Fig. [Fig.5] compares EE of $`Q\in\{2,3\}`$ MF-RISs under different cases: (1) Optimized case; (2) No EH ($`\alpha_{q,m}^k = \alpha_{q,m} = 1, \forall k\in \mathcal{K}`$); (3) No amplification ($`\beta_{q,m}^k = \beta_{q,m} = 1, \forall k\in \mathcal{K}`$); (4) Only reflection capability. The results show that increasing the number of MF-RIS elements initially enhances the EE. However, further increasing elements induces higher energy consumption, leading to a degraded EE owing to insufficient support from harvested energy. Notably, the case with $`Q=3`$ MF-RISs outperforms that with $`Q=2`$ MF-RISs across all cases, attributed to the enhanced spatial diversity and EH gain from multiple MF-RISs. Specifically, when the signal amplification is disabled, the reduced signal gain leads to a lower EE than that of the fully-optimized case. Moreover, in the case of MF-RIS only with reflection, the signal cannot be delivered to users beyond the other side of the surface, leading to a significant EE reduction. Additionally, when the EH function is fully disabled, the system cannot support the extra power from MF-RISs, resulting in the lowest EE among all cases.

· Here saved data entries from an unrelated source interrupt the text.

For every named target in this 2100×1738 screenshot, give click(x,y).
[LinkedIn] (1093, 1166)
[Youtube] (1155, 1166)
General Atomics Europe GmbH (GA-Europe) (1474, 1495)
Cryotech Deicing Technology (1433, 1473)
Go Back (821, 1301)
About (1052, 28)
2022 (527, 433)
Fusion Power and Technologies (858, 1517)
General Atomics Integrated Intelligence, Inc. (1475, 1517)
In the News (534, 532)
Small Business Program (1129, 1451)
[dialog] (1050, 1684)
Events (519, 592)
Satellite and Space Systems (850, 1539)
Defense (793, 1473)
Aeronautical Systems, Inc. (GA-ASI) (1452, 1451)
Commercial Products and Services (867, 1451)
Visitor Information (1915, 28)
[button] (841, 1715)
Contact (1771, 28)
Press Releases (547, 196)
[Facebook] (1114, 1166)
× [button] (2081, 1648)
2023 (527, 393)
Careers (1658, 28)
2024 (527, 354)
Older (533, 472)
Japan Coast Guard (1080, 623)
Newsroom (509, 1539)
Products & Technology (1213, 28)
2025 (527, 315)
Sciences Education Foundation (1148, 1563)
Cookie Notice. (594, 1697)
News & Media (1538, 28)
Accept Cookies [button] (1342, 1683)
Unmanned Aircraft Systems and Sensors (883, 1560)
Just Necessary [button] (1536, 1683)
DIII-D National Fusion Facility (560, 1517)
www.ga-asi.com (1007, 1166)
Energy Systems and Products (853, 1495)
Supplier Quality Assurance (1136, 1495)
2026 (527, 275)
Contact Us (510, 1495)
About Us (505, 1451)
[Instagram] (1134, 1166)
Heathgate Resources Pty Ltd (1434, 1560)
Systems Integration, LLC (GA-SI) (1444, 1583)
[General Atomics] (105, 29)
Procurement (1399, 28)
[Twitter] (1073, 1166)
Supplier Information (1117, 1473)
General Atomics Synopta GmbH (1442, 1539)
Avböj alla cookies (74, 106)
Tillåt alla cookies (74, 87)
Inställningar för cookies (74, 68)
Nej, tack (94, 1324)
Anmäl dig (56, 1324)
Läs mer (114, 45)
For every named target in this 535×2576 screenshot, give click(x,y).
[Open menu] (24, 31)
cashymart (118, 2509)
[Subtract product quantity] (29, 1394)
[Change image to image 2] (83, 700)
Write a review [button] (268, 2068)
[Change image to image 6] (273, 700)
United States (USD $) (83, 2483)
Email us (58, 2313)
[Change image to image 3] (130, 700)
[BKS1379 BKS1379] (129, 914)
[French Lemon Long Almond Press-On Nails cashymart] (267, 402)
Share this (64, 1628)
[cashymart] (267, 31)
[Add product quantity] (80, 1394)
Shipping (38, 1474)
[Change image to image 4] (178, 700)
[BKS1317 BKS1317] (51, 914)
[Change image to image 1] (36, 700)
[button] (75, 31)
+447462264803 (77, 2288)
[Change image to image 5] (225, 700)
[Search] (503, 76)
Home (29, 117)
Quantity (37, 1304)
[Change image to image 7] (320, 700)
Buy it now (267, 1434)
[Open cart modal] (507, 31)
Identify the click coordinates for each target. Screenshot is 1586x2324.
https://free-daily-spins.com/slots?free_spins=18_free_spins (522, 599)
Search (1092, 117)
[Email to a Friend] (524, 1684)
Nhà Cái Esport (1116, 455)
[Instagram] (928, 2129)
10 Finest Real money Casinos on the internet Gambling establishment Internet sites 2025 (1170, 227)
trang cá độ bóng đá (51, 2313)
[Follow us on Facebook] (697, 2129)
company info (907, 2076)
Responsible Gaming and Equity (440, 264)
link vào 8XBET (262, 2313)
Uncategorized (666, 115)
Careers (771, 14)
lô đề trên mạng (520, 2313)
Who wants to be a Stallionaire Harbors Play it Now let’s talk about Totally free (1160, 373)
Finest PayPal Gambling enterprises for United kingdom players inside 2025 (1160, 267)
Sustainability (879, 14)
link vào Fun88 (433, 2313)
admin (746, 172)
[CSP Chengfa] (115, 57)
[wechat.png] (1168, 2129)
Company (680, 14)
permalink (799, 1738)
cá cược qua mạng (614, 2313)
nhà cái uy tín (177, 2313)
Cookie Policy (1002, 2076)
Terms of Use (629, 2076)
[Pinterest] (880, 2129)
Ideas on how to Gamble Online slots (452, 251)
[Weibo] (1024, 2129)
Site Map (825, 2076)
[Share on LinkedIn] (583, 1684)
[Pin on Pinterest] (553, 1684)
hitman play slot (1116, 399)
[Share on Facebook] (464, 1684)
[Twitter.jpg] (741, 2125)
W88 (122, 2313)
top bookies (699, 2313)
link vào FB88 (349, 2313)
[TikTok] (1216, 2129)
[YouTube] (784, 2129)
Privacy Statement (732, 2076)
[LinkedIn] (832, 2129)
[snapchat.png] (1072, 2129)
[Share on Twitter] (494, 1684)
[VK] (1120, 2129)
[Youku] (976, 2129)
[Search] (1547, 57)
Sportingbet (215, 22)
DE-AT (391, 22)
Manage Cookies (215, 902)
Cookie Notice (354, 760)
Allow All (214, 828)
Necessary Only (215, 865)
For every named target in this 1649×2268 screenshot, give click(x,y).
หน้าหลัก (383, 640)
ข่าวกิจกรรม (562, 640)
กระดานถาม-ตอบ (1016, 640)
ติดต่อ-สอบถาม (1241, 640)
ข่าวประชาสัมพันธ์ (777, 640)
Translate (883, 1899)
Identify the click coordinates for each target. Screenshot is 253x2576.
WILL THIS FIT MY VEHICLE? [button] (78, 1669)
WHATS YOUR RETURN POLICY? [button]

Fig. [Fig.6] reveals the EE performance under varying numbers of users. We compare NOMA to the existing multiple access mechanisms, i.e., OMA and spatial division multiple access (SDMA) with or without deployment of MF-RISs. As observed, EE decreases with more users due to insufficient power resources and severe inter-user interference. Moreover, NOMA with MF-RIS deployment achieves the highest EE across all numbers of users, benefiting from its superior spectrum utilization and EH capabilities offered by MF-RISs to SDMA and OMA. In contrast, their counterparts without deploying MF-RIS show significantly lower EE performance.
Conclusions
We propose a multi-MF-RISs-assisted downlink NOMA networks. An EE optimization problem is formulated, jointly optimizing power allocation, BS beamforming, and MF-RIS configuration of amplification, phase-shift, and EH ratios, as well as positions. To address the high-dimensional and dynamic nature of the complex problem, we have design a PMHRL scheme. Combining both features of PPO and of DQN to respectively handle continuous and discrete action spaces, parametrized sharing is designed to facilitate information exchange between them. Additionally, multi-agent system is leveraged for reducing the overhead. Simulation results validate the superiority of PMHRL outperforming the centralized learning of DQN, PPO, and conventional hybrid DRL in terms of the highest EE. Moreover, the proposed architecture of multi-MF-RISs demonstrates the best performance across various scenarios, including cases without EH, conventional reflective-only RISs, non-amplified signals, and baselines without either RIS or MF-RIS under different multiple access.